How the NWTF Pays for Conservation:
FAQs on the Hunting Heritage Super Fund
by Barbara Baird
We asked several NWTF employees to help us define and describe the Super Fund. Four people who work on a daily basis with funding the NWTF mission weighed in on our questions:
- Bob Fountain, vice president of field operations
- Mark Hatfield, director of eastern conservation planning
- Joel Pedersen, director of western conservation planning
- Scott Vance, assistant vice president for conservation
Q: What is the Super Fund?
A: The Hunting Heritage Super Fund, aka Super Fund, is only one source of funding the NWTF uses to deliver its mission — “dedicated to the conservation of the wild turkey and the preservation of the hunting tradition.” Historically, banquets served as the primary source of conservation and hunting heritage delivery, but today, with successful partnerships and money received from grants and foundations, they play a lesser role.
The Super Fund is derived from states’ splits of revenue from banquets. Those funds are 20 percent of all net revenue, including membership, and are deposited into an account at NWTF headquarters only accessible by the submission of an approved request signed by the state president with the approval of the state boards.
Q: What is the history of the Super Fund?
A: The NWTF established the Super Fund in 1985 to support wild turkey restoration management and other NWTF projects. The Super Fund pools money generated by NWTF chapters, primarily through fundraising banquets, to deliver the most important conservation and hunting heritage work in each state. Since 1985, more than $372 million has been raised by chapters and cooperators and spent on projects to support the organization’s mission.
Q: Who oversees the management of the Super Fund?
A: Each state or provincial chapter, state or provincial wildlife agency and the NWTF administer this account jointly. This policy gives chapters the ability to generate funds in support of the NWTF mission with the assurance they will also have a major role in spending the money on quality wild turkey projects in their area. The accounting and daily administration is handled by the staff at the Wild Turkey Center in Edgefield, S.C., and is designed to ensure accountability and maintain consistent management of the Super Fund.
Q: How has NWTF fundraising changed over the years?
A: As mentioned earlier, the Hunting Heritage Super Fund and small, restricted donations for projects in a state used to be the primary funding for us to deliver our mission. In the last decade, we have been very successful in diversifying our funding sources. Now, much of our conservation delivery comes from contracts and agreements with the state wildlife agencies, USDA Forest Service and the Bureau of Land Management. Grants from charitable organizations and foundations also make up a large portion of our conservation funding.

_INSTRUCTIONS TO FOLLOW:_ Give the name and job title of each NWTF employee who answered the questions in the Super Fund FAQ.

_ENTRIES PROVIDED:_
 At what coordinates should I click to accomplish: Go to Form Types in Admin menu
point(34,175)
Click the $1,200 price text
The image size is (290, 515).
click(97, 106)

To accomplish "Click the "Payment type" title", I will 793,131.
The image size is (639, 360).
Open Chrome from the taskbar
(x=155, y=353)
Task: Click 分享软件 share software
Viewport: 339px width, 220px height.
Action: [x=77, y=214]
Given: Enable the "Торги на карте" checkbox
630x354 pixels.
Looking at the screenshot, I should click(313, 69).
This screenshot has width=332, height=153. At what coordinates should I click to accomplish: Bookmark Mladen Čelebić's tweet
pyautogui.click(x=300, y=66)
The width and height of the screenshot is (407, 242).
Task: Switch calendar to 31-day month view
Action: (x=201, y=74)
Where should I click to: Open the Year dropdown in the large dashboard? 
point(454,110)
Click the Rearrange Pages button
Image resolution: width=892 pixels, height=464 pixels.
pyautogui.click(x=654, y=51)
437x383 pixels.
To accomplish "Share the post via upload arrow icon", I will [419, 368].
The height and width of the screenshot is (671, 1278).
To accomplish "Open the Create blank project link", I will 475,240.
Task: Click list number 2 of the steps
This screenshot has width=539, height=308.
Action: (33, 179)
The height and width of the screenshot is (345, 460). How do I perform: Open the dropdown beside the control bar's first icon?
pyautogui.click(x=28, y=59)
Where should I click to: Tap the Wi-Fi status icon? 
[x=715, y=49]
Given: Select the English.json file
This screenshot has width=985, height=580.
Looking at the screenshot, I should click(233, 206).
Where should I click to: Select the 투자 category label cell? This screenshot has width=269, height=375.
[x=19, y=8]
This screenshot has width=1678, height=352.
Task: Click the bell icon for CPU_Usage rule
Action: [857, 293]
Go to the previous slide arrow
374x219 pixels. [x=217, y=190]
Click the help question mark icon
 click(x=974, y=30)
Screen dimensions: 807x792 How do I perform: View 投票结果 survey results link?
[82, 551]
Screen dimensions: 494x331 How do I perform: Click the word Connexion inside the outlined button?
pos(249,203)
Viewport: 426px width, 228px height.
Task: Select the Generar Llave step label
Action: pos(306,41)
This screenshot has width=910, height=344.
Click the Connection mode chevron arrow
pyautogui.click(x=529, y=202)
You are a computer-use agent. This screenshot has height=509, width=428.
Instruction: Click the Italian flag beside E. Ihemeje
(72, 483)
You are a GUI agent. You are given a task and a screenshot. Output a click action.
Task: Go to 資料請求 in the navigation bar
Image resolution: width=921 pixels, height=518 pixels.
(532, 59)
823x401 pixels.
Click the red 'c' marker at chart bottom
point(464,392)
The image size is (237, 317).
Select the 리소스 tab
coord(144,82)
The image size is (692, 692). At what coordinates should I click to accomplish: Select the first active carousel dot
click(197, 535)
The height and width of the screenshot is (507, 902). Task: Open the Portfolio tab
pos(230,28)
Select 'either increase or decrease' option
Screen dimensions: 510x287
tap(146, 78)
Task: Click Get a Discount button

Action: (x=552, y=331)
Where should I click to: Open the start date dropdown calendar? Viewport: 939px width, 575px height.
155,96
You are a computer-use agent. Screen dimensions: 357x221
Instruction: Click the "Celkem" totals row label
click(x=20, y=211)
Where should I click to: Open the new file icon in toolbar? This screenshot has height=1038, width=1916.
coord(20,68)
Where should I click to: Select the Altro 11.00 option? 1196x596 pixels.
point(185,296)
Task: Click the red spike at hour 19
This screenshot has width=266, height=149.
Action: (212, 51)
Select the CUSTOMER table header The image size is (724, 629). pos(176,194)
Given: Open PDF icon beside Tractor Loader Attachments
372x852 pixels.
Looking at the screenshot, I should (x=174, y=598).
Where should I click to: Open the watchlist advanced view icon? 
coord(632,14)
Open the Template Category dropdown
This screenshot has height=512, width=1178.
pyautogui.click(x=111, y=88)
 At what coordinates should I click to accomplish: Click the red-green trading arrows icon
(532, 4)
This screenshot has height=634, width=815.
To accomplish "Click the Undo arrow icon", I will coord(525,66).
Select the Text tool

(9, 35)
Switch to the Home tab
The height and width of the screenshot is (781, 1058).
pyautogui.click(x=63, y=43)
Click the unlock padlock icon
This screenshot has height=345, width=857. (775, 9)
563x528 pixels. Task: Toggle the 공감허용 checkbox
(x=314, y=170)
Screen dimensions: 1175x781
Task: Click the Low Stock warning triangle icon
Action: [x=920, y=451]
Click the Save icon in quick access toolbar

_ANSWER SECTION:_
- Bob Fountain, vice president of field operations
- Mark Hatfield, director of eastern conservation planning
- Joel Pedersen, director of western conservation planning
- Scott Vance, assistant vice president for conservation